Spermathecal Variation in Temperate Opiliones

Abstract

Synopsis Most arachnid fertilization occurs internally, allowing for a variety of post-copulatory mechanisms to take place. Females are expected to exert some level of control over sperm fate when (1) the point of gametic fusion is particularly distant from the point of oogenesis, (2) the time of syngamy is significantly later than the time of mating, (3) sperm are non-motile, and/or (4) the morphology of females allows for selective containment of sperm. Many of these conditions are met in Opiliones (a.k.a. “harvesters,” “harvestmen,” or “daddy-longlegs”), where we have evidence of sexual antagonism, multiple mating, and delayed oviposition for a number of species.
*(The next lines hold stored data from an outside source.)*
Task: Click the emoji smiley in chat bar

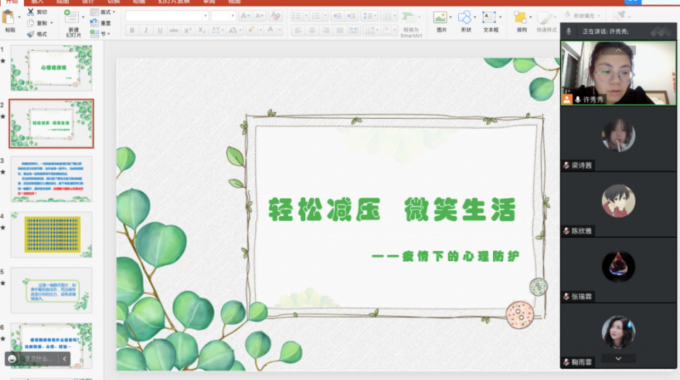Action: click(12, 359)
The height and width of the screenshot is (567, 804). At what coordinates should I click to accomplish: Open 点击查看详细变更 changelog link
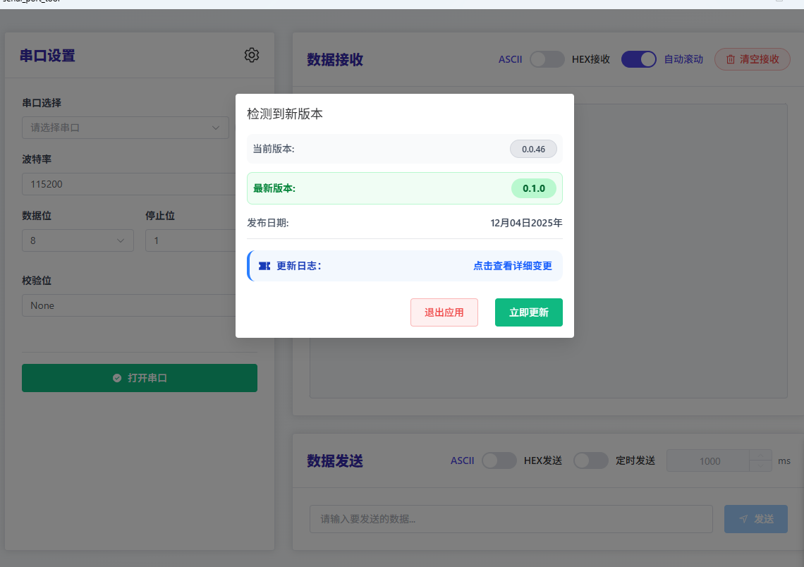[513, 266]
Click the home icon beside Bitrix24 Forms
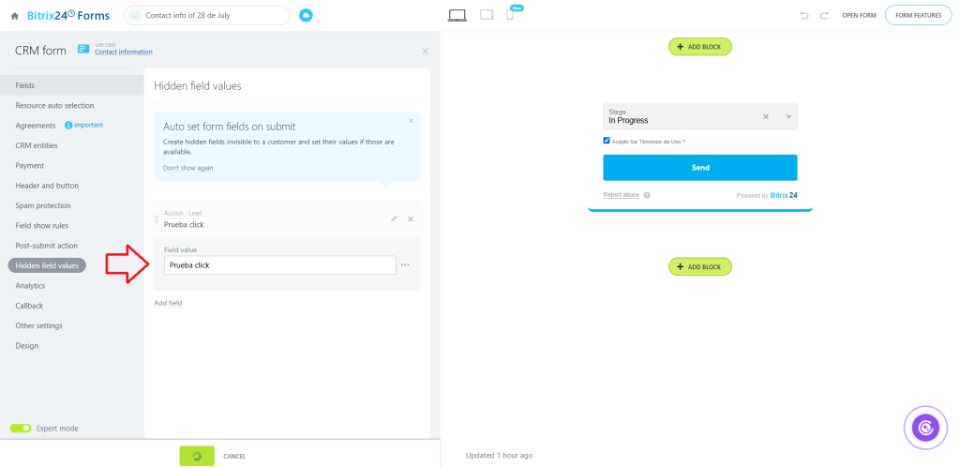The image size is (960, 468). (x=14, y=16)
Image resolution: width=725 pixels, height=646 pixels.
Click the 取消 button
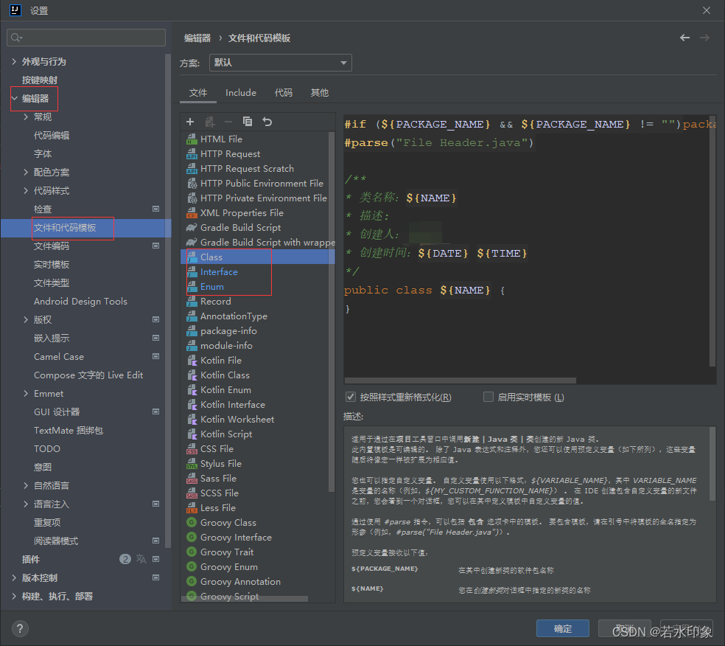pyautogui.click(x=624, y=628)
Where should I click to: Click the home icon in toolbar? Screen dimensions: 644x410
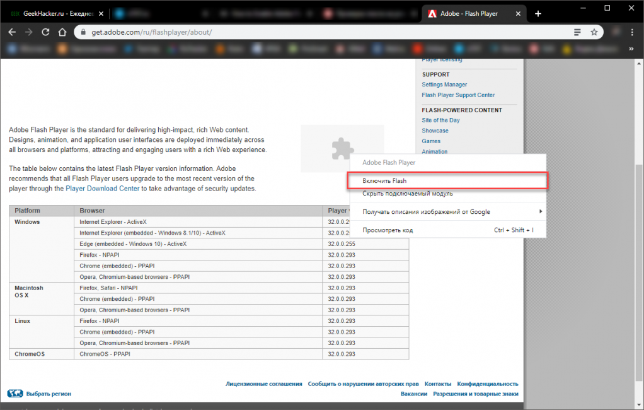pyautogui.click(x=62, y=32)
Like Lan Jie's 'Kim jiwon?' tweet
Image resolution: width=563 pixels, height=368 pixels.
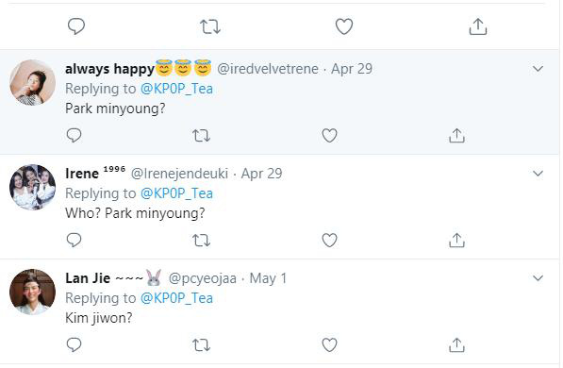point(329,344)
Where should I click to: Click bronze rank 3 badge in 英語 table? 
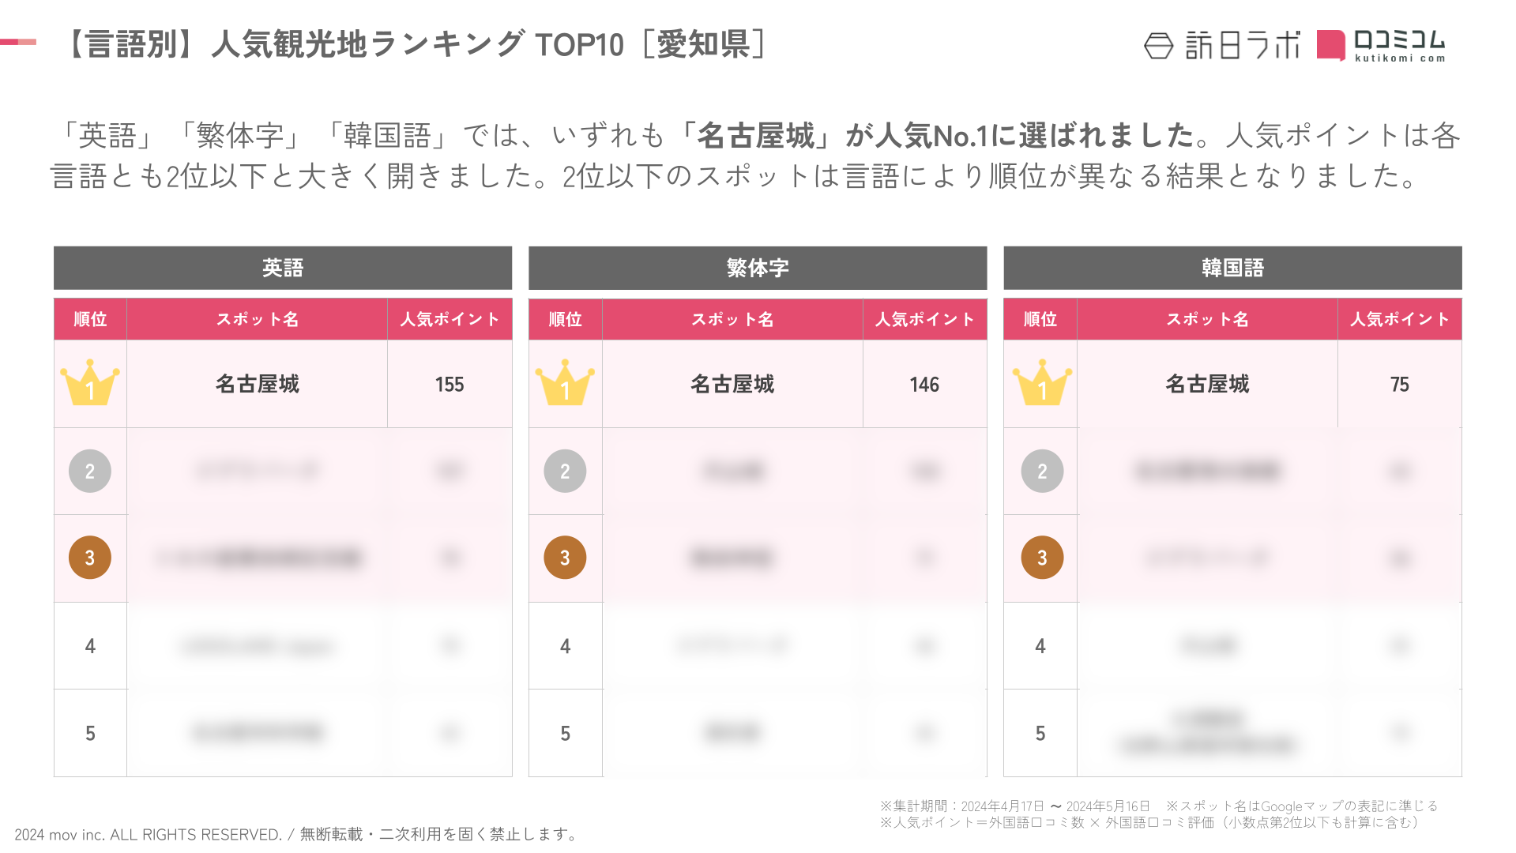click(90, 558)
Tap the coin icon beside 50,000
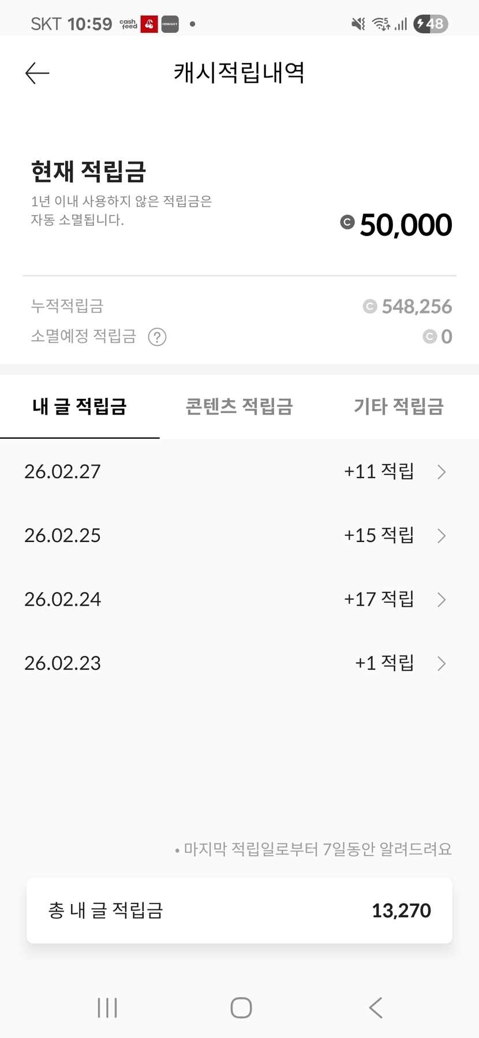This screenshot has height=1038, width=479. 347,222
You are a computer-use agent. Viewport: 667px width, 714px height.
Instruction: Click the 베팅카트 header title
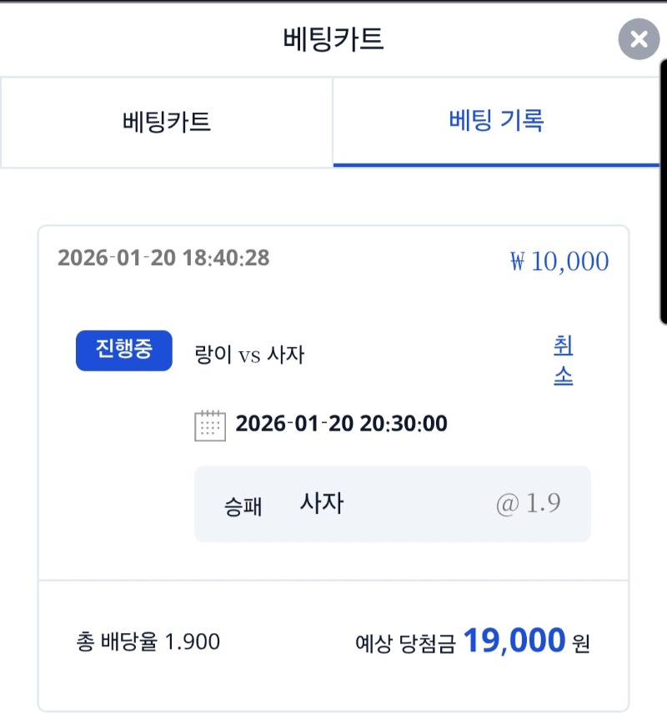pyautogui.click(x=334, y=39)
We used confocal laser scanning microscopy to capture and analyze images of harvester spermathecae, structures within the genitalia of female arthropods that store and maintain sperm after copulation. Spermathecal morphology may have critical function in controlling seminal movement. We anticipated that species with previously identified traits associated with sexual antagonism would also have thicker and/or relatively more complex spermathecae. We examined spermathecal morphology in 13 species of Leiobunum and 1 species of Hadrobunus, which were collected from North America and Japan. Our results show that eight species had structures consisting of a single chamber with no or partial invagination, and the remainder had multiple cuticular invaginations producing 2–3 lumina within the spermathecae. Using phylogenetic multivariate comparative methods, we estimated a trend toward cross-correlation between conflict and spermathecal traits. Some, but not all, of the species with thicker, more complex spermathecae had morphological traits associated with sexual conflict (larger body size, thicker genital muscle). In conclusion, we discuss methods to elucidate spermathecal mechanism and sperm precedence in these species. Confocal microscopy allowed us to visualize internal structures difficult to interpret with two-dimensional brightfield microscopy, a technique that could be applied to the characterization of internal reproductive structures in other arthropods.